What needs reproducing is the run of lines in the data below starting at the line with "You are a computer-use" and ending at the line with "Given: Click the", both ends included. Copy it exactly, without pictures, and add nothing.

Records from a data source
=== Begin Enclosure ===

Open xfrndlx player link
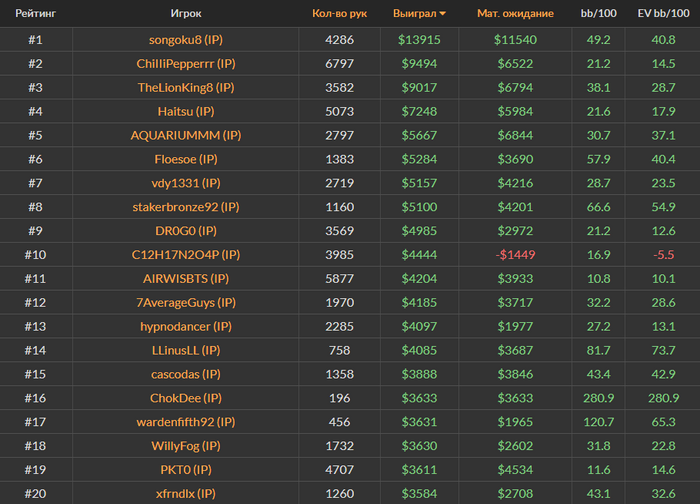Viewport: 700px width, 504px height. pyautogui.click(x=185, y=493)
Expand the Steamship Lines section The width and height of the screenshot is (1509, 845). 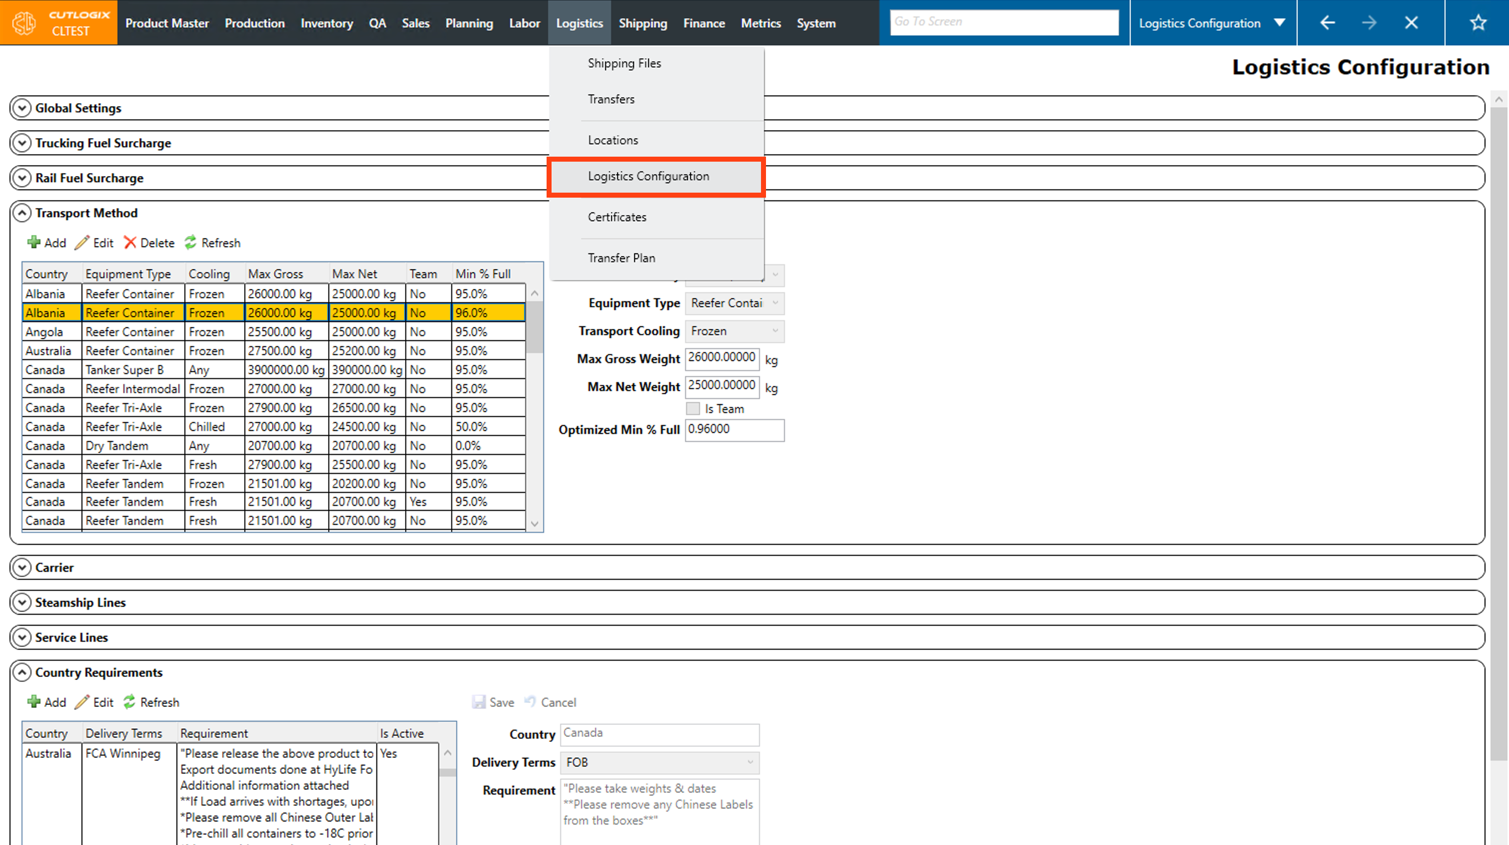click(22, 602)
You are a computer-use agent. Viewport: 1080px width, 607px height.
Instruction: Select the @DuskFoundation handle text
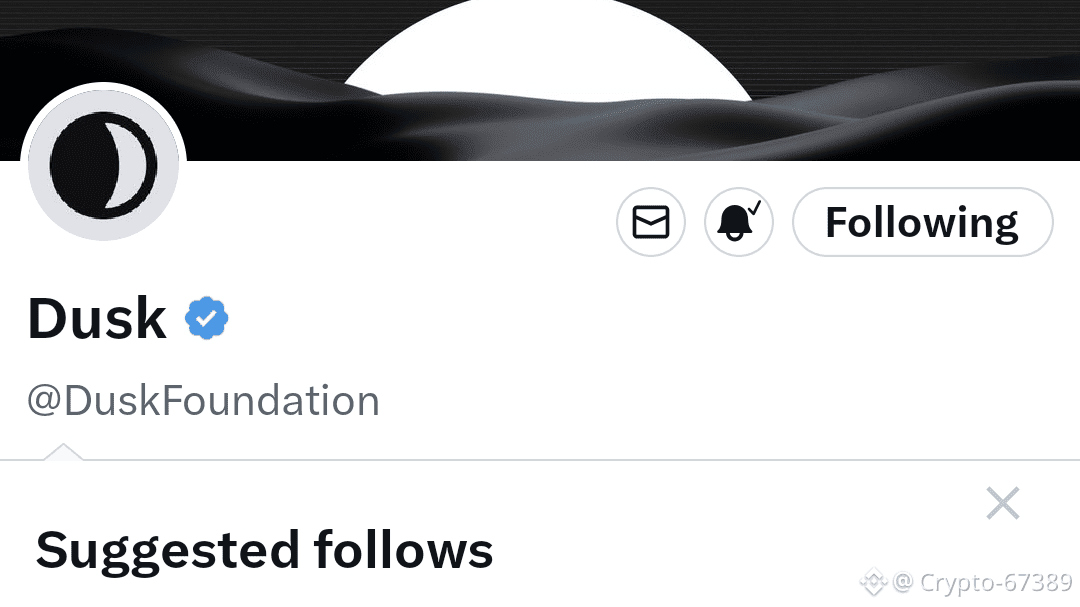[203, 400]
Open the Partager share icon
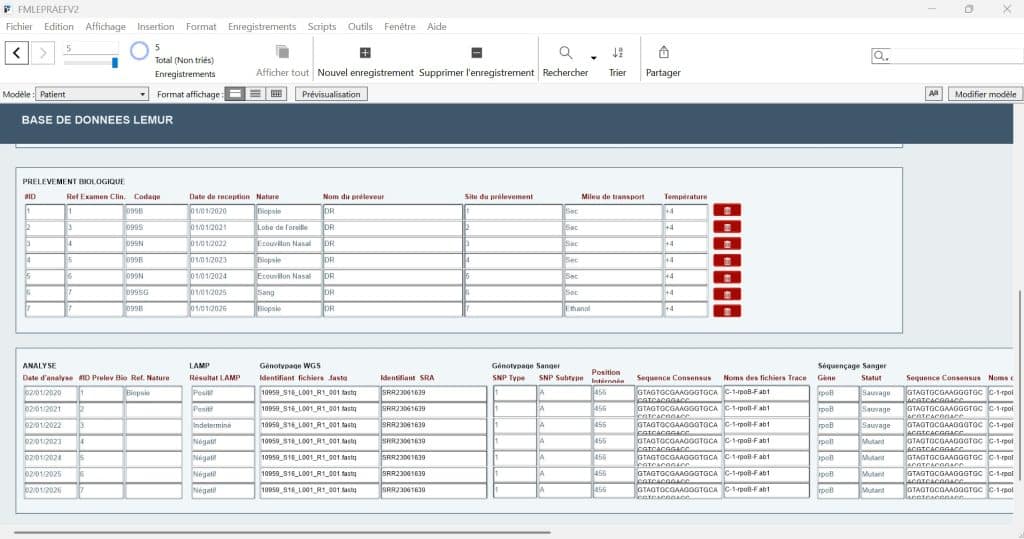 663,53
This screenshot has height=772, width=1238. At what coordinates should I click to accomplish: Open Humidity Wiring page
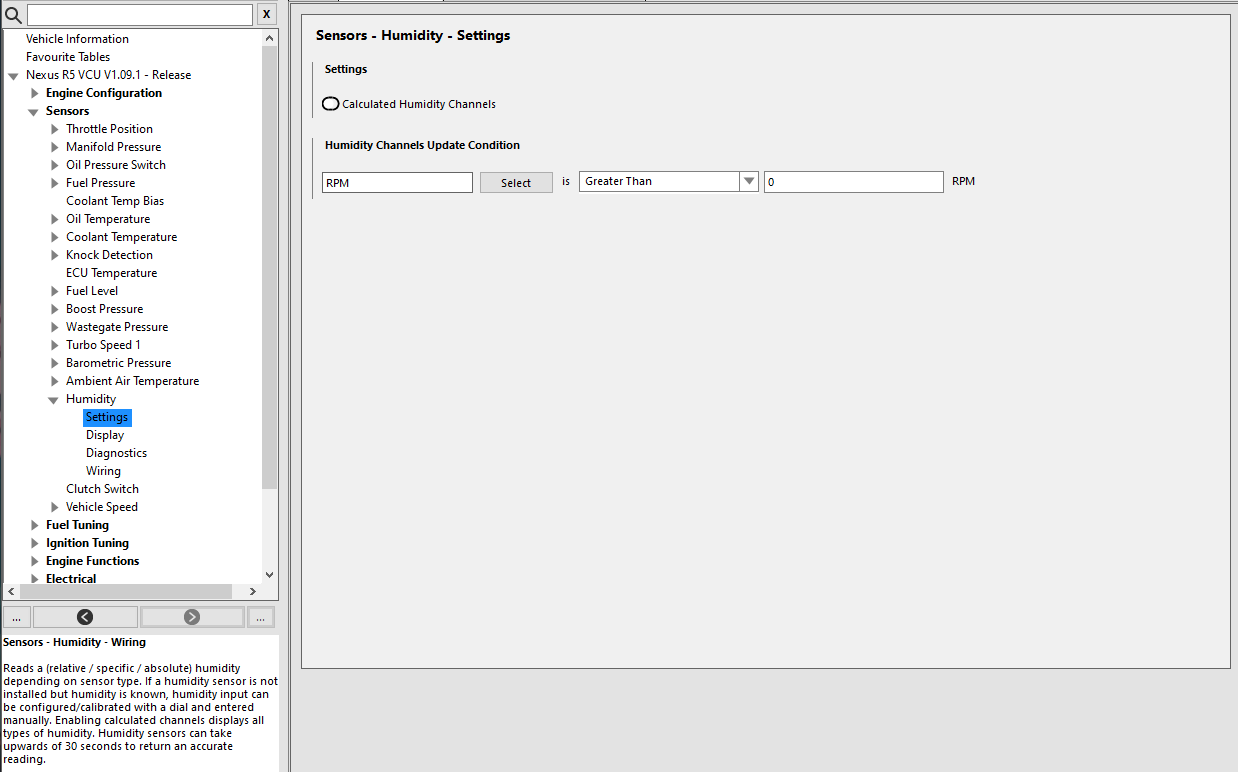click(103, 471)
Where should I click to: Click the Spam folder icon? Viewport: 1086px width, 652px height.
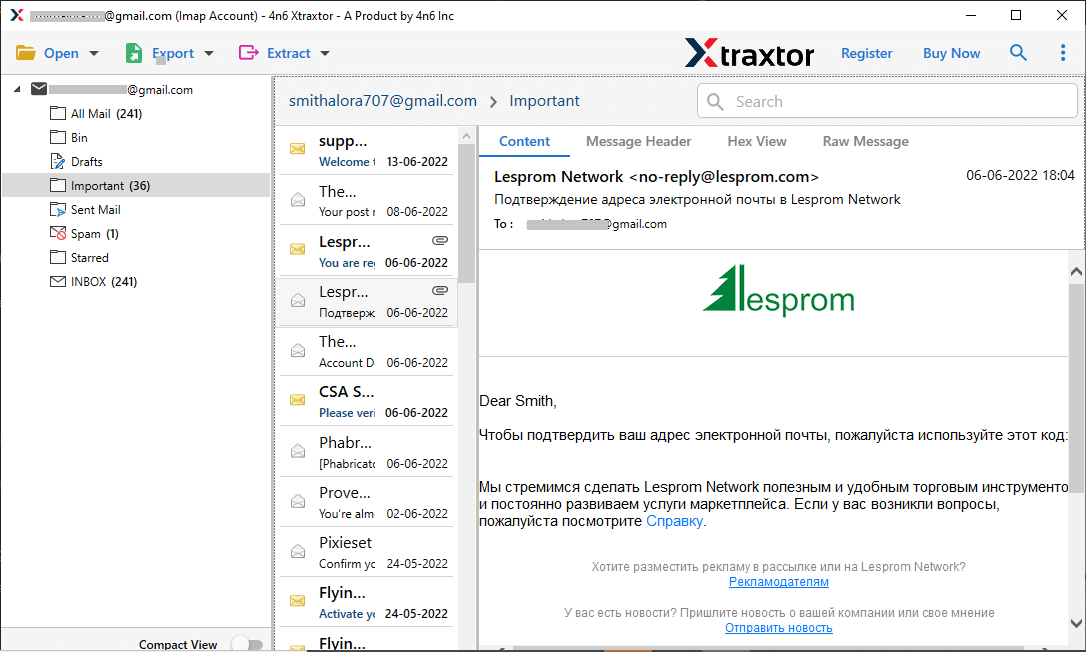58,233
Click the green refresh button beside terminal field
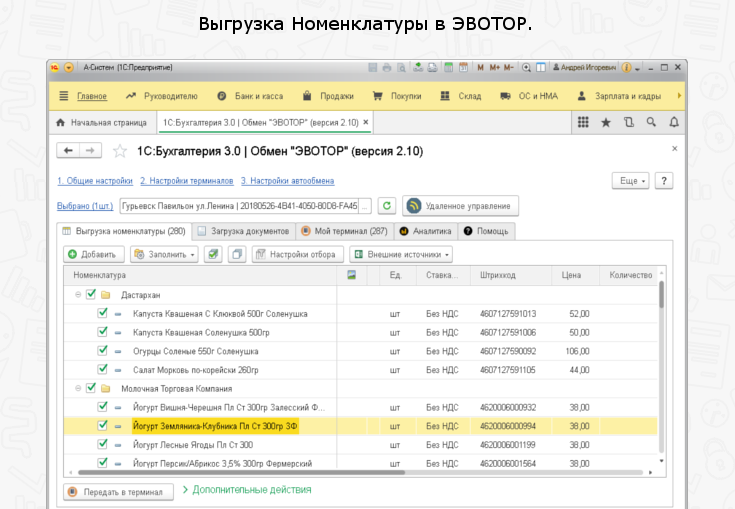 coord(387,206)
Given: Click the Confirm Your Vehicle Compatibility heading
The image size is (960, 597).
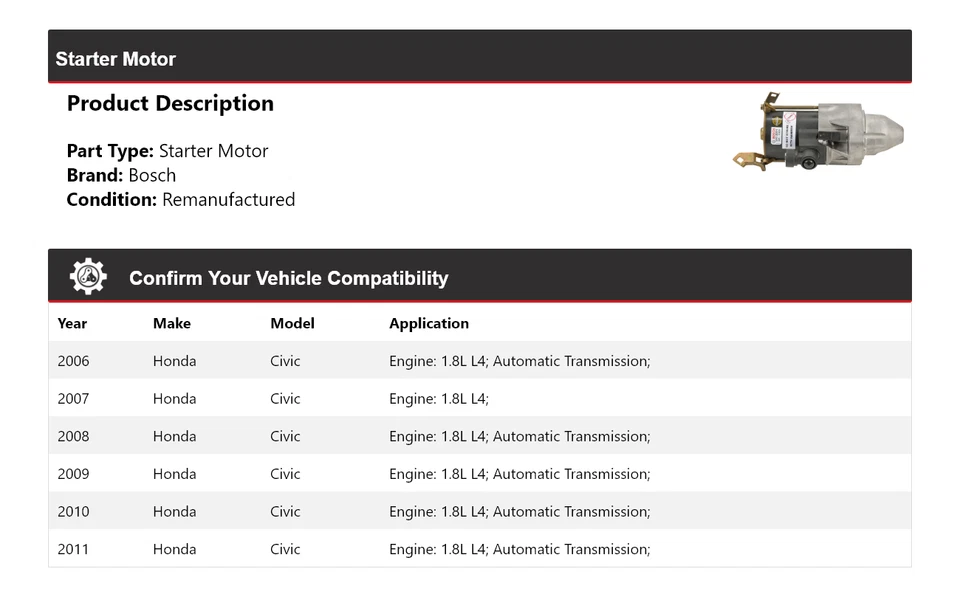Looking at the screenshot, I should (x=288, y=278).
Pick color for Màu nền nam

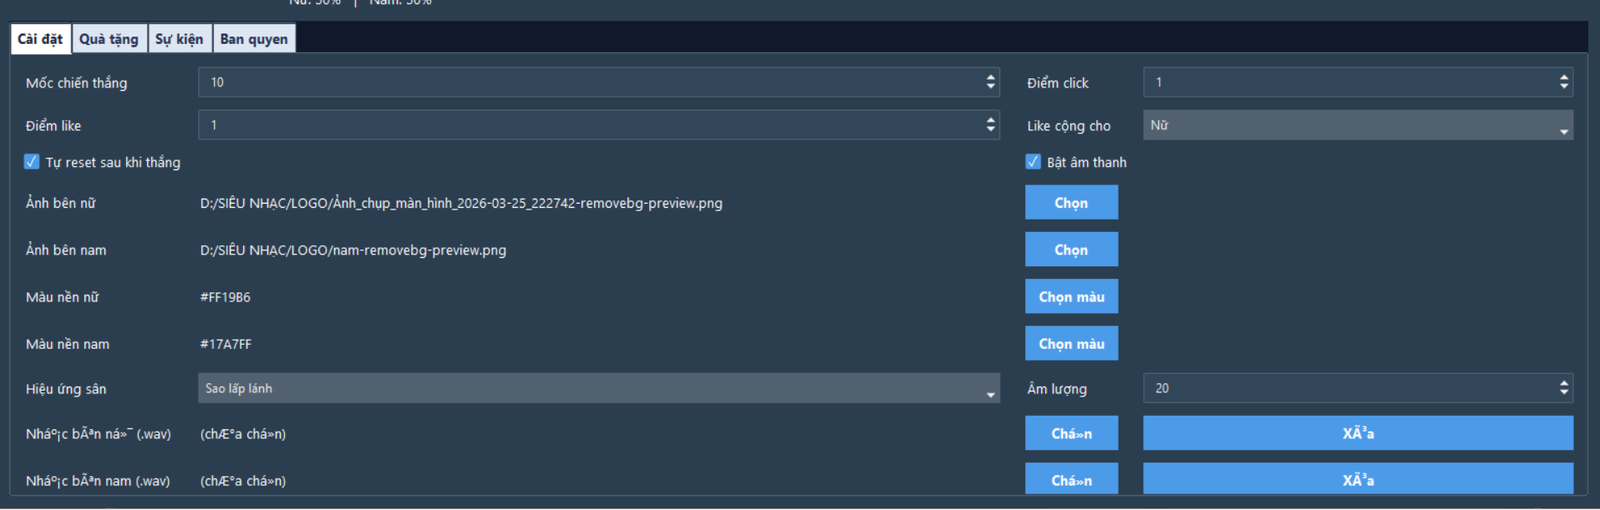[1071, 344]
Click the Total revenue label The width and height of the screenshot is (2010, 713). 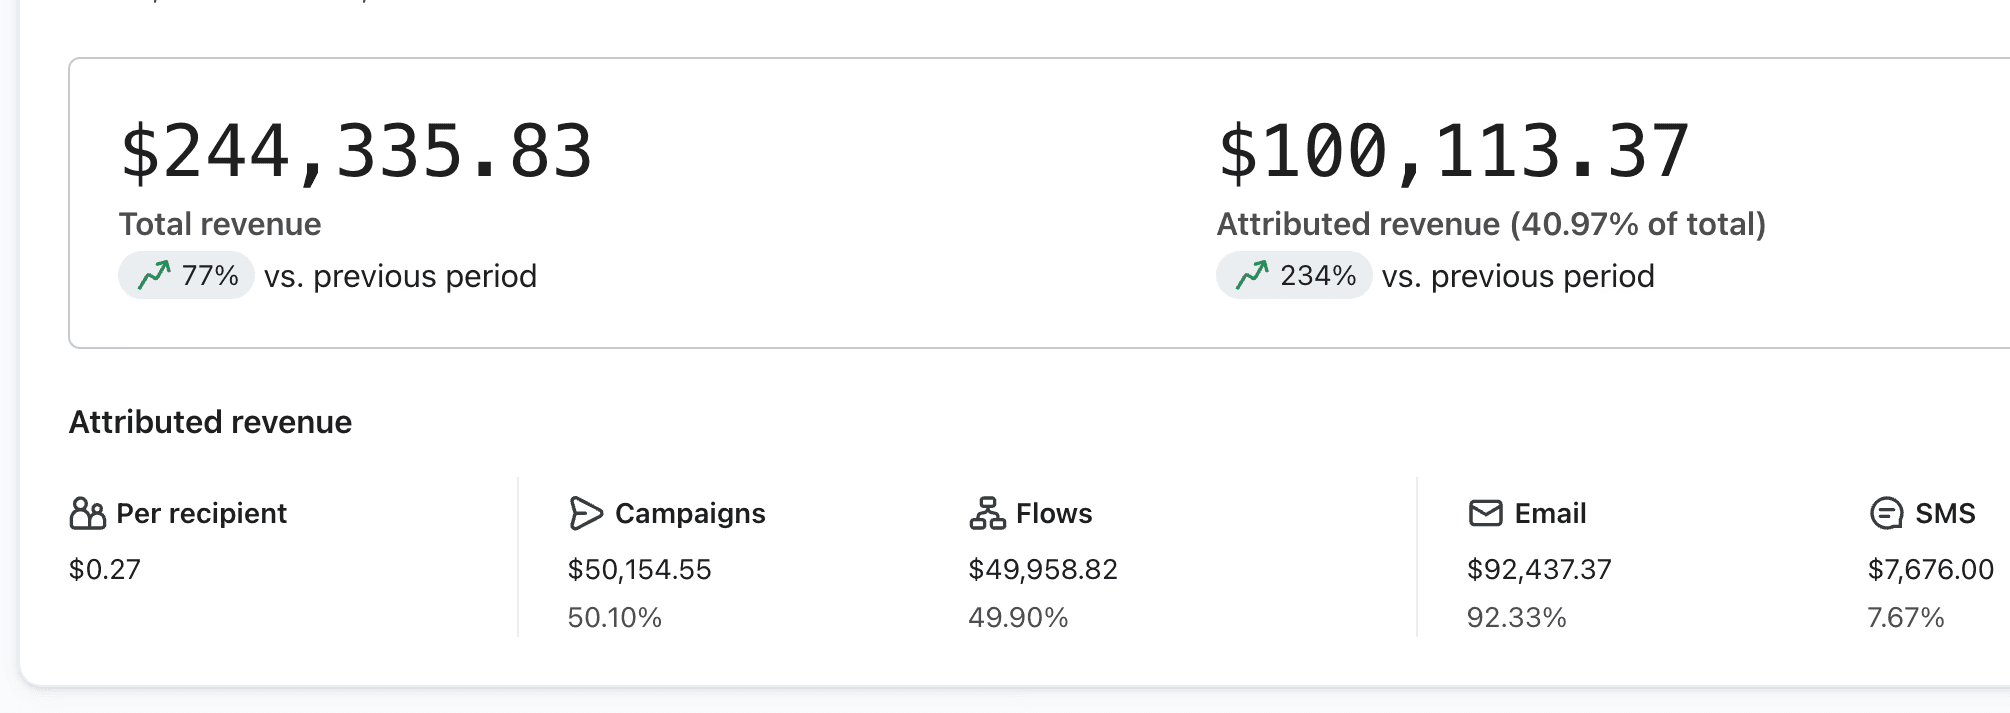coord(220,224)
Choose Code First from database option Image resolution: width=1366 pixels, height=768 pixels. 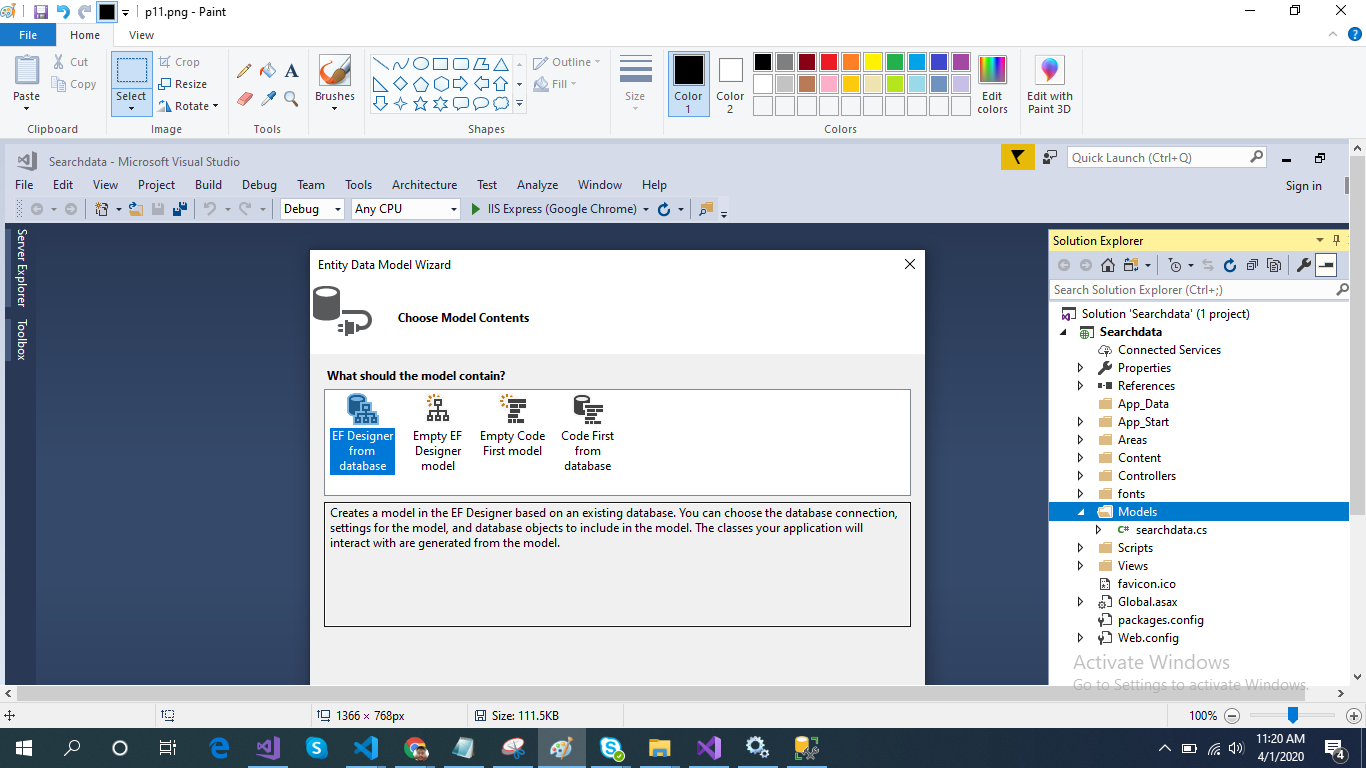click(588, 432)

=== End Enclosure ===

Result:
You are a computer-use agent. Viewport: 1080px width, 607px height.
Instruction: Select the @DuskFoundation handle text
[203, 400]
Open the Partager share icon
 663,53
This screenshot has height=772, width=1238. At what coordinates should I click to accomplish: Open Humidity Wiring page
click(103, 471)
Where should I click to: Click the Spam folder icon? Viewport: 1086px width, 652px height.
58,233
Click the green refresh button beside terminal field
 coord(387,206)
Given: Click the Confirm Your Vehicle Compatibility heading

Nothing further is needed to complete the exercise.